ASSIGNED TASK:
Should the word "agent" occur in a line of the records, copy that line.

[Records from a data source]
******************************

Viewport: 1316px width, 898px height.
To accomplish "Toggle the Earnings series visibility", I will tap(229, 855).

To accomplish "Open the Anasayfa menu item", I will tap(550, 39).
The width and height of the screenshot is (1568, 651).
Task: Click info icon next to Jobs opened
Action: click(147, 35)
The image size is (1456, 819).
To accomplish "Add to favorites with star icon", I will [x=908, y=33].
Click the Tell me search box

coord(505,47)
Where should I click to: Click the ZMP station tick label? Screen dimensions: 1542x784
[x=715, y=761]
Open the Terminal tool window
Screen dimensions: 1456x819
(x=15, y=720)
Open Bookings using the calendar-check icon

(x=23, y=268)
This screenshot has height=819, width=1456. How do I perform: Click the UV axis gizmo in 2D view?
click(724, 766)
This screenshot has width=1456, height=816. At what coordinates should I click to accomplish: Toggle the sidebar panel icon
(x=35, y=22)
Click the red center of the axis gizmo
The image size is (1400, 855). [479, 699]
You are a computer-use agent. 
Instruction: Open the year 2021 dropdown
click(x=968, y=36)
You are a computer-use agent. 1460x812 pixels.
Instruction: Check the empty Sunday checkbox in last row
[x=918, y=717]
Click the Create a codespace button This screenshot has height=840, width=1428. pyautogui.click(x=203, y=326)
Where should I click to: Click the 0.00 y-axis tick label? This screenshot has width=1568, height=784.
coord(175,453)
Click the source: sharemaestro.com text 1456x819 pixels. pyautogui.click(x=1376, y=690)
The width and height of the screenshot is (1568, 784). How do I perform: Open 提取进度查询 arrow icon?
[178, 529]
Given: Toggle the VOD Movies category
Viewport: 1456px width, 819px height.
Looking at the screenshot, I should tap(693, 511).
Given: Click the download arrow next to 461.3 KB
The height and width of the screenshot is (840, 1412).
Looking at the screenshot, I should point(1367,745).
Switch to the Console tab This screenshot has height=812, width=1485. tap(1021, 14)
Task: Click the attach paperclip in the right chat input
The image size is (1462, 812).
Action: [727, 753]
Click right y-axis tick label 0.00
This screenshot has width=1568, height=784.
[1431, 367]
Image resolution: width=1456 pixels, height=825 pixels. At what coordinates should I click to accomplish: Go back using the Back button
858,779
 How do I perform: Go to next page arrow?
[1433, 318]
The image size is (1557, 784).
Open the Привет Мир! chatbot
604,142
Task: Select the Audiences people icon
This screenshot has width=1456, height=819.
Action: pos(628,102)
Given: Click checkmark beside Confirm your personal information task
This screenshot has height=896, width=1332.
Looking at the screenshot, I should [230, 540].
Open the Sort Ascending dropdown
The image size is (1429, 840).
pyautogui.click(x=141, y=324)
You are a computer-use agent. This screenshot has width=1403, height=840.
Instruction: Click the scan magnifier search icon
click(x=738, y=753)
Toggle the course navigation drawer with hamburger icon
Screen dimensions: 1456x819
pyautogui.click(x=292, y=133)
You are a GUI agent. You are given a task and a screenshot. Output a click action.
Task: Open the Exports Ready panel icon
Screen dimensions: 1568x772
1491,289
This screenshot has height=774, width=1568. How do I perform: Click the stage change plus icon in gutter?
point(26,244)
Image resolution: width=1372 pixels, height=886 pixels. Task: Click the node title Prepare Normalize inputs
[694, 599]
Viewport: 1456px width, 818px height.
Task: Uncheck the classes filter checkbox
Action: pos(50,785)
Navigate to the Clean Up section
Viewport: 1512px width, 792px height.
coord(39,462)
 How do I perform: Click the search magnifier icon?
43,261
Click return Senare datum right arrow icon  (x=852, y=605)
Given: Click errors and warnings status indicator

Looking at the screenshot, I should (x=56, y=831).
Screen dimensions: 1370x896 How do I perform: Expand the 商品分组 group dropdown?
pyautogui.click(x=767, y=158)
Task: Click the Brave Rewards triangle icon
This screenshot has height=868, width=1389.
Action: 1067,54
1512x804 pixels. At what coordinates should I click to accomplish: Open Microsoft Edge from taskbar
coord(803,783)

******************************

EXPECTED OUTPUT:
You are a computer-use agent. 
You are a computer-use agent. 1460x812 pixels.
You are a computer-use agent. This screenshot has width=1403, height=840.
You are a GUI agent. You are given a task and a screenshot. Output a click action.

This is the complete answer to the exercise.